Without a Nobel but with a Prize

Estimated reading time Time 4 to read

The legend is so widespread that it is even told in the faculties of mathematics worldwide. If it were true, it would be the answer to the question of why there is no Nobel Prize for mathematics, a discipline that is without doubt equivalent to any other of the others that are granted a Nobel, one of the most prestigious awards in the world. The unofficial reason for why this happened is due to jealousy on the part of Alfred Nobel, the inventor of dynamite and founder of the prizes that bear his name, who did not want to reward this discipline because his wife’s lover, a mathematician, might win it at some point.

The reality is that Nobel never married and the story is false. What is certain, however, is that there is no Nobel Prize in Mathematics, nor is there one for many other disciplines that the Swede omitted when establishing the famous awards.

The ‘discriminated against’ disciplines have not taken this lying down. Currently, almost all of them are recognized with prizes that, even if they do not in most cases reach the financial value of the Nobel (one million dollars, 812,000 euros), they are comparable in prestige. The paradigmatic case is the Fields Medal (actually, four are granted) in the discipline that Nobel vetoed for his supposed jealousy. Awarded by the International Mathematical Union, the medal distinguishes outstanding discoveries in mathematics.
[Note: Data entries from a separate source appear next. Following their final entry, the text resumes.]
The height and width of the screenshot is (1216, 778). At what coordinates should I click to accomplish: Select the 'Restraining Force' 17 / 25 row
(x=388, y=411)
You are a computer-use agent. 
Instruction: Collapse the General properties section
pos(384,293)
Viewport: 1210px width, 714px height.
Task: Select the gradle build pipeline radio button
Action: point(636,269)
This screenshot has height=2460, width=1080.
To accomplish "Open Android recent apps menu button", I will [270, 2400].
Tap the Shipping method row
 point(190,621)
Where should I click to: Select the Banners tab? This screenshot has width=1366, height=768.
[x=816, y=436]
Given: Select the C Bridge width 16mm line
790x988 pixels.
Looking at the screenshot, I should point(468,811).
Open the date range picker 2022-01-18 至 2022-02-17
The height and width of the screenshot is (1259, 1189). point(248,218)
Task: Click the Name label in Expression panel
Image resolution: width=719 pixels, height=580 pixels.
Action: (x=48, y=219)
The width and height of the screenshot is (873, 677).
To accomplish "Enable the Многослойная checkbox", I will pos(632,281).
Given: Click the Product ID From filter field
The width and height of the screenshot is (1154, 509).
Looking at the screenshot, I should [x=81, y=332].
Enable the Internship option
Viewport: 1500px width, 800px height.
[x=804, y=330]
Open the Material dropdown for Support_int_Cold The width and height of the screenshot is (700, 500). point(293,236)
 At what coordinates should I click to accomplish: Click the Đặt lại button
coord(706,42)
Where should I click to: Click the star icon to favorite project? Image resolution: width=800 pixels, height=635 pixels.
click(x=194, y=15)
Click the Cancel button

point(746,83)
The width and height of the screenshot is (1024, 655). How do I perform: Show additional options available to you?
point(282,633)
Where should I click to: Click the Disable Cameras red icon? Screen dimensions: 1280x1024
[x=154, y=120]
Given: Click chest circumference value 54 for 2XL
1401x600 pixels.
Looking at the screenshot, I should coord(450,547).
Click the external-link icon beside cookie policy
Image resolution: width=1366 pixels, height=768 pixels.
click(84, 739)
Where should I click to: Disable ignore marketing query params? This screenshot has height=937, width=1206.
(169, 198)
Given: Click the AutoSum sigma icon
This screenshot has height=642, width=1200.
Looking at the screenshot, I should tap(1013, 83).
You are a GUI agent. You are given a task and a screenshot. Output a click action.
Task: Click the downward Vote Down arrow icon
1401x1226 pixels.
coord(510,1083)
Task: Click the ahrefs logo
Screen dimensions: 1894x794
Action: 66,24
Photo Credits: Wikimedia Commons

Architecture is another major discipline absent from the Nobel categories but, once again, another prestigious award has remedied the situation. In this case it is the Pritzker Prize, organized by the Hyatt Foundation and worth $100,000.

Some other lesser-known disciplines, also absent from the Swedish list of winners, have their own private prize. This is the case for environmental epidemiology, which is recognized with the John Goldsmith Award from the International Society for Environmental Epidemiology (ISEE), which this year has been awarded to the Spaniard Jordi Sunyer.

But if there is an environmental award that can be equated with the Nobel, it is the Goldman Prize, which is awarded annually as a reward for defenders of nature and the environment and is divided into six categories according to the geographical area: Africa, Asia, Europe, the island nations, North America, Central America and South America. Convened by philanthropists Richard N. Goldman and his late wife, Rhoda H. Goldman, it is worth $150,000.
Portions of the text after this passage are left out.